L’invention de l’imprimerie diminua sensiblement, tout en le laissant fort élevé encore, le prix de la Bible. Voici un fait curieux qui montre quelle influence cette invention eut immédiatement sur le prix des Bibles.
Fust (précédemment associé de Gutenberg) apporta à Paris quelques exemplaires de la Bible, et les vendit soixante couronnes, au lieu de quatre ou cinq cents que coûtaient autrefois les Bibles manuscrites sur parchemin.
Les premiers acheteurs furent d’abord dans l’admiration en voyant l’exacte ressemblance de tous ces volumes qui ne différaient pas d’un iota et avaient partout le même nombre de lignes et de lettres, ce dont on ne pouvait se rendre compte alors ; mais ensuite ayant appris que Fust, pour se défaire plus vite de sa marchandise, avait cédé ses Bibles à cinquante, quarante couronnes et même à un prix beaucoup inférieur, ils y regardèrent de plus près et se convainquirent que ces volumes avaient été exécutés par un procédé mécanique moins coûteux que la calligraphie. Alors, se considérant comme lésés, ils vinrent réclamer au vendeur les trois quarts et même quelques-uns les quatre cinquièmes du prix payé par eux[d].

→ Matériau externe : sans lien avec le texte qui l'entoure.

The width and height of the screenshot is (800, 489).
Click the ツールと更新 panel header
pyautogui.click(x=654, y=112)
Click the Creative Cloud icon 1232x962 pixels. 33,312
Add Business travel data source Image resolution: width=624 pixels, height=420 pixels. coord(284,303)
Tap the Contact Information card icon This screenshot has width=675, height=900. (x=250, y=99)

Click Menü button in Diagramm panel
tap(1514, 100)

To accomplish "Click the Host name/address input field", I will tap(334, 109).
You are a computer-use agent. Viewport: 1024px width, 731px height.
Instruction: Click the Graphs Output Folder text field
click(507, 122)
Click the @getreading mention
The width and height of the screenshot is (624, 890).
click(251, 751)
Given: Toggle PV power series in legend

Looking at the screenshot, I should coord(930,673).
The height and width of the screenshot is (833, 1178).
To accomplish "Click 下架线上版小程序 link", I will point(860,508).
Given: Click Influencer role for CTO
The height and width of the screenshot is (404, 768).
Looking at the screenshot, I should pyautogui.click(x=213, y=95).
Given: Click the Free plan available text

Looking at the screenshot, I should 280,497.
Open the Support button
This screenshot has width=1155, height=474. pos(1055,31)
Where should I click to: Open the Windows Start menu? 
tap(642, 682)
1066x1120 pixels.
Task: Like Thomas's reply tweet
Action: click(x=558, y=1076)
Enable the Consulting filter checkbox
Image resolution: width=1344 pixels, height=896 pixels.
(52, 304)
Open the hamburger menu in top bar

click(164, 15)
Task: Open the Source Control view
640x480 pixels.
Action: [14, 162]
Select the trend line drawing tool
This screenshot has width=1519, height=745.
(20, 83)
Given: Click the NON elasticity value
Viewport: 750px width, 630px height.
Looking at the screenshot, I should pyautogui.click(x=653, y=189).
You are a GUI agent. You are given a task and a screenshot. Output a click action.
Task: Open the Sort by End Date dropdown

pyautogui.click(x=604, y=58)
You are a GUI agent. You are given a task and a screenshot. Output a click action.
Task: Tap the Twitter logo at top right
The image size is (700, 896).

[d] De l’origine de l’imprimerie en Europe, par Aug. Bernard, II, 285-286.
On possède l’acte de vente, daté de 1471, par lequel « Hermann de Stathoen, colporteur d’honnête et discrète personne Jean Guymier, libraire juré de l’Université de Paris », vend à l’illustre et savant maître Guillaume de Tourneville, archiprêtre et chanoine d’Angers, un exemplaire sur parchemin de l’admirable Bible de Mayence (la première Bible imprimée, en latin, en 1456) pour le prix et somme de 40 écus (2250 €).
Les Bibles sur papier étaient moins chères.
En 1465, la maison de Saint-Jean de Schelestadt acquiert une Bible pour 4 florins, 3 livres, 11 sols (405 €). En 1466, Hector Mulich paie environ 84 francs un exemplaire non relié de la Bible allemande de Mentel. En 1469, une Bible appartenant au cardinal Balue est saisie et évaluée à 12 livres (environ 360 €).
Le Nouveau Testament de Luther de 1522 se vendait un florin et demi, environ 50 €.
Les catalogues de Robert Estienne, notamment celui de 1546, sont intéressants à étudier. Chose à remarquer, le livre qui figure en tête de ces catalogues, c’est toujours la Bible hébraïque ; et tous les livres de la Bible hébraïque se vendent séparément, même, d’après tel catalogue, chacun des petits prophètes. La très belle Bible hébraïque in-4 de Robert Estienne de 1539-1542 se vendait 100 francs (La Genèse 6 francs, le Psautier 7 francs, Osée 3 francs, Amos 20 deniers, Abdias 4 deniers, etc.) La petite Bible hébraïque in-16 de Robert Estienne, en 17 volumes, de 1545, probablement ce qui a jamais été imprimé de mieux en fait de Bible hébraïque, un vrai bijou, se vendit d’abord 80 francs, puis 75 francs (Le Pentateuque 25 francs, la Genèse 4 francs 6 deniers, le Psautier 5 francs, les petits Prophètes 4 francs, etc.)
Le Nouveau Testament grec se vendait, l’in-16 de 1546, 10 francs, l’in-8 de 1550, 35 francs. Quant aux Bibles latines, une Bible infolio se vendait 100 francs, une autre 60 francs, une Bible petit format, 45 francs, une autre 30 francs. L’Ancien Testament, 24 francs, le Nouveau, 6 francs. Un autre Nouveau Testament, 7 francs 6 deniers. Le Décalogue se vendait 3 deniers, une Harmonie évangélique, 3 francs 6 deniers.
[Le marc d’argent valut de 1515 à 1530 un peu plus de 12 francs, et de 1531 à 1545 environ 14 francs. Il y avait 20 sous (ou sols) dans le marc, et 12 deniers dans le sou. Le sou valait donc 70 centimes de 1531 à 1545. Les francs du catalogue de Robert Estienne sont des sols, mais ces francs avaient au moins trois fois la valeur des nôtres. Vers 1534, le prix du blé fut de 50 sols le setier (156 litres). On payait 2 deniers 8 onces de pain, ou une livre de pain bis.]
Et ces livres si chers se vendaient fort bien, preuve en soit la rapidité avec laquelle s’écoulaient les éditions. La Polyglotte de Complute (1522) coûtait 6 ducats et demi. La Polyglotte de Plantin (Anvers, 1573) coûtait 72 florins.